According to Paganin, the central contribution of the paper is the proposal that “within difficult to treat depression there may exist an inflamed endotype, characterized by low grade systemic inflammation”. He explains that this is operationalised pragmatically using high sensitivity C reactive protein, supported when feasible by a small panel of pro inflammatory cytokines. He is careful to clarify that “this is not presented as a diagnostic test or a definitive biomarker of depression, but as a stratification signal that can enrich clinical reasoning and research design”.

Inflammation is not a fringe theory in mental health research. A substantial minority of people with depression show signs of ongoing immune activation, often linked to chronic stress, metabolic problems, early life adversity, or physical illness. In these cases, the immune system can influence brain circuits involved in motivation, pleasure, energy, and concentration.

People with inflammation linked depression often report particular patterns of symptoms. These include profound fatigue, slowed thinking, reduced motivation, and difficulty experiencing pleasure rather than intense sadness alone. Such features are consistent with changes in brain reward systems affected by inflammatory signals.

The research proposes a practical way for clinicians to identify this subgroup. A simple blood test can be used as an initial screen, followed by more detailed immune markers where appropriate.
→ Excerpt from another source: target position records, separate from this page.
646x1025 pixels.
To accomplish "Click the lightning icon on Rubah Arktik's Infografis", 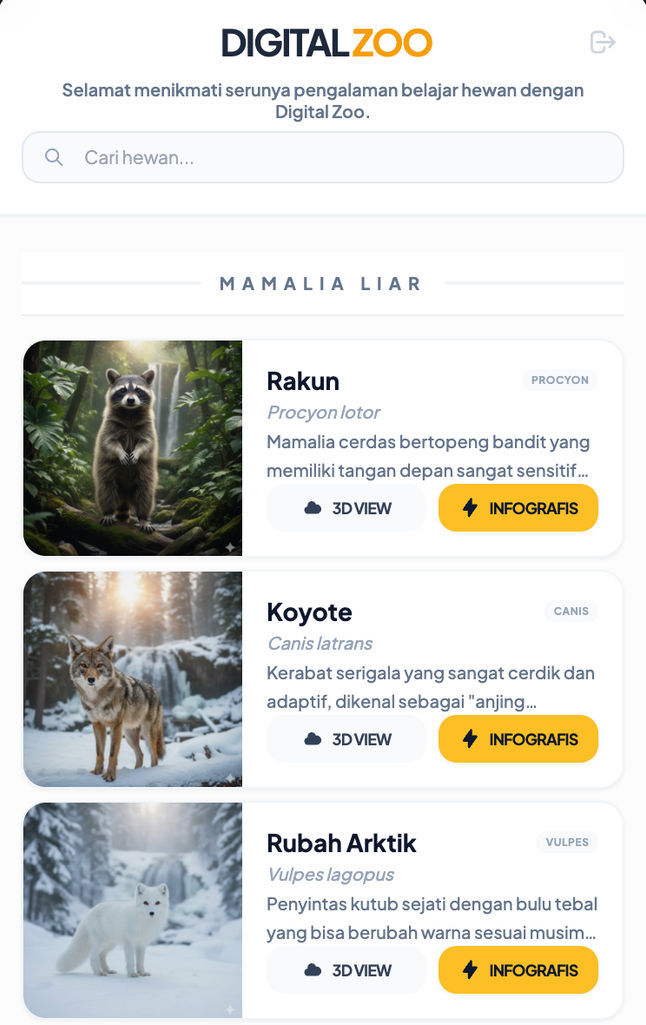I will point(470,970).
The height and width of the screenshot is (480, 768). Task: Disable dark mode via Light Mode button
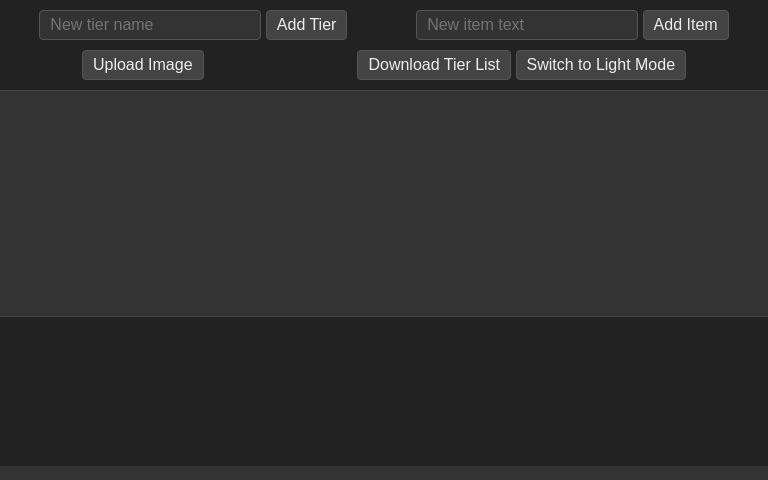600,65
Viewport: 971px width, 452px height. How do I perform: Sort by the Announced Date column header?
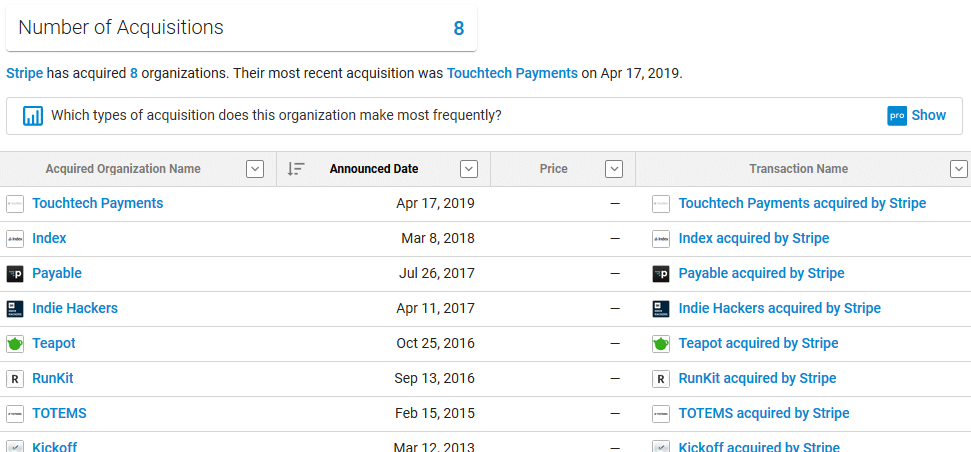pyautogui.click(x=374, y=169)
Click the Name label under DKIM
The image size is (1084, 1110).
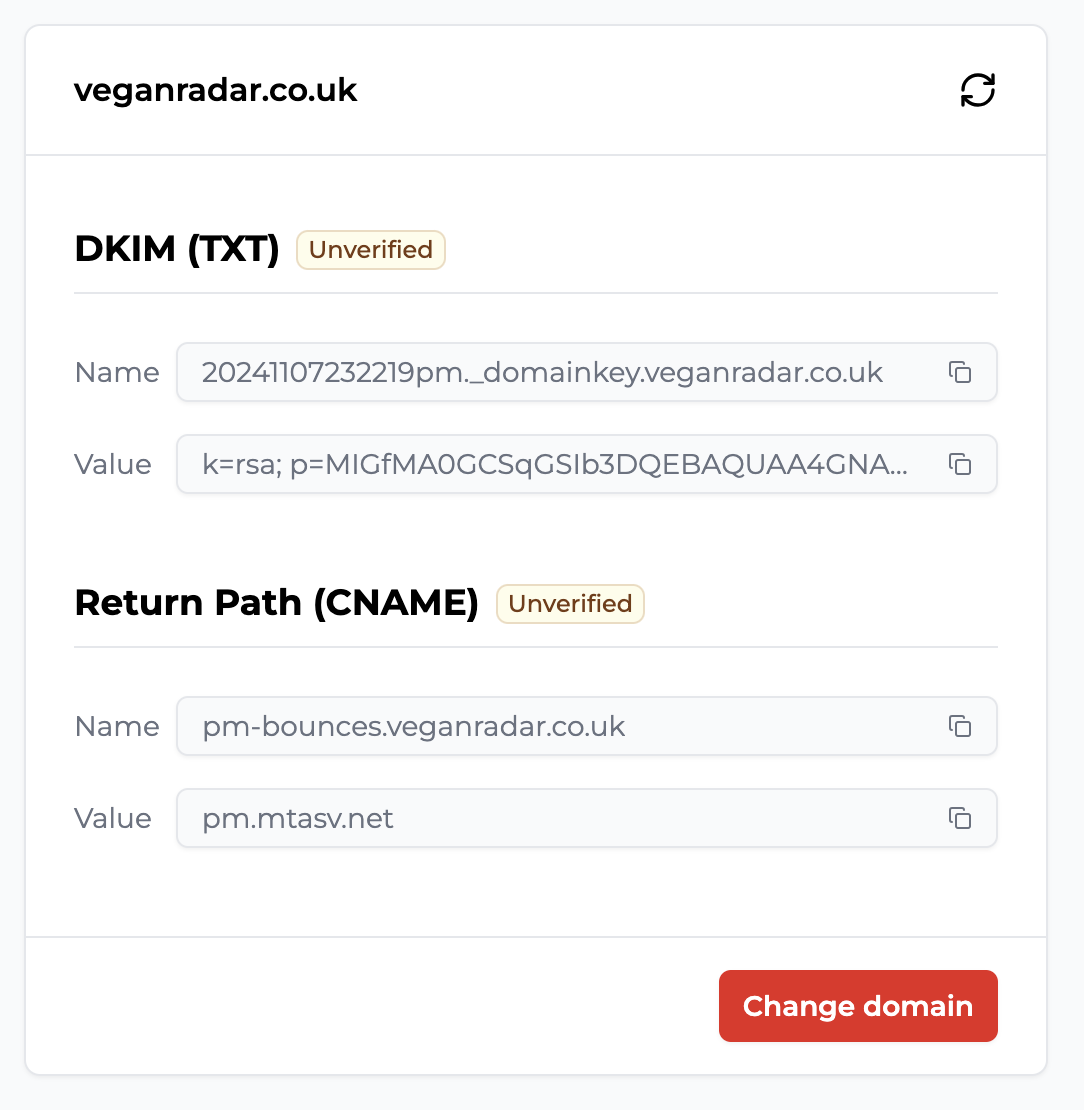click(x=117, y=372)
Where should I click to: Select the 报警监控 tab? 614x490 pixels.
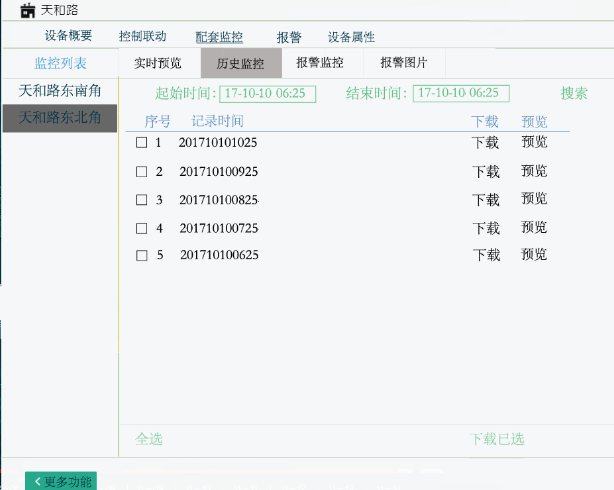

Paganin describes this pattern as “a mechanistic mismatch rather than a nonspecific resistance”, emphasising that persistent inflammatory signalling may help explain why standard treatments fail for some individuals.

Crucially, this approach does not suggest abandoning existing treatments. Instead, it supports combining them with strategies that address inflammation. These may include lifestyle changes such as physical activity and diet, psychological therapies that reduce stress related immune activation, and in some cases carefully selected anti inflammatory or neuromodulatory interventions.

The research also emphasises that success should be measured differently. Rather than focusing only on symptom scores, clinicians are encouraged to prioritise outcomes that matter to patients, including daily functioning, quality of life, and cognitive clarity. Paganin notes that this broader framework “encourages a more integrated therapeutic horizon, prioritizing patient centered outcomes such as functioning, quality of life, and cognition”.

While the framework is promising, it is not yet a standard clinical algorithm. Paganin stresses that “future work should focus on biomarker enriched clinical trials that test these hypotheses rigorously rather than promoting premature clinical adoption”. He also highlights the importance of ensuring that any move toward precision psychiatry remains equitable, feasible within public health systems, and embedded within comprehensive care rather than replacing it.

What this work offers is a hopeful reframing. For people whose depression has not improved despite doing everything asked of them, inflammation may help explain why and open the door to more targeted and compassionate care.